大数据 (Jan 2024)
Language model-enhanced edge factor mining in citation network
Abstract
GNN (graph neural network) is adept at aggregating information from neighboring nodes in graph-structured data to learn node representations, showing immense potential in the field of citation network data mining. However, most existing GNN lack a deep exploration of the factors driving edge information, which limits a thorough understanding and interpretation of complex relationships between nodes. For instance, the citation relationships between different papers are often driven by a variety of research topics. Despite attempts to enrich node and edge feature representations by integrating LLM (large language model) with their strong textual understanding capabilities, these approaches have still not effectively sloved the problem of uncovering the underlying drivers of edge information. In light of this, an innovative framework was proposed—LFEM (language model-enhanced edge factor mining),aimed at enhancing the differentiation of edge relationship modeling in various GNN through a plug-in approach, exploring its application value in citation network link prediction scenarios.
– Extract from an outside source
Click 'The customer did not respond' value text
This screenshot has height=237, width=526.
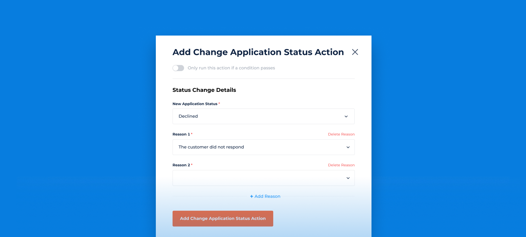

Coarse-grained factor mining extracted explicit category-related edge factors from citation network graphs containing documents by designing structured information prompts for LLM. Fine-grained factor mining used the K-Means clustering algorithm to capture more detailed semantic topic-level edge factors from graph textual data. To verify the effectiveness of the proposed strategy, experiments were conducted on three public datasets, and the results demonstrated a significant advantage of LFEM framework in improving the performance of various GNN models.